Hi all,

I'm using ZINB models to examine count data in 44 youth who are part of a summer research treatment program. The dataset is highly unbalanced as some youth have many time-outs, and others have only a few. Given this, I'm including an offset variable to account for the # of time-outs a child got within a day. Given the overdispersion and excess zeros, ZINB appears most appropriate and I'm using a LINK = LOG function. Does my offset variable also need to be logged? I'm seeing mixed responses online. My code is below.

Thanks much!

PROC GENMOD DATA = TIMEOUT;
CLASS Meds;
MODEL Behavior = time X1 X2 X3 X4 / link = log dist = zinb; offset = timeout_withindaycount;(does this need to log transformed?)
ZEROMODEL time X1 X2 X3 X4;
RUN;

The purpose of using an offset in a model on a count response is so that you can model a rate - the ratio of the mean count to some exposure or population amount. See this note that discusses it. As shown there, in a log-linked model the denominator variable of the desired rate should also be log transformed.
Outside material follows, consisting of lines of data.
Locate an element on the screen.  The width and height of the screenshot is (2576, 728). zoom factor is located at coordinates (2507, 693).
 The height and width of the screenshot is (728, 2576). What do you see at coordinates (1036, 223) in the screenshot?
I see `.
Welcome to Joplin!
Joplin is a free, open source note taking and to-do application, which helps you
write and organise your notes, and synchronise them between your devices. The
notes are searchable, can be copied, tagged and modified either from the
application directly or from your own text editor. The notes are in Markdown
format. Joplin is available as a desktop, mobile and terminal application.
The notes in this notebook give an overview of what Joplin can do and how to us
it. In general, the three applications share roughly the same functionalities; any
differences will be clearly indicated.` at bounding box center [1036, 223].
Assuming that your BEHAVIOR variable is a count and if your intent is to model the rate defined by BEHAVIOR/TIMEOUT_WITHINDAYCOUNT, then you need to log-transform the timeout variable. See this note that discusses and illustrates modeling mean counts and rates with zero-inflated models.

2 REPLIES 2
Apologies for the delay! Thank you very much, StatDave. This was very helpful.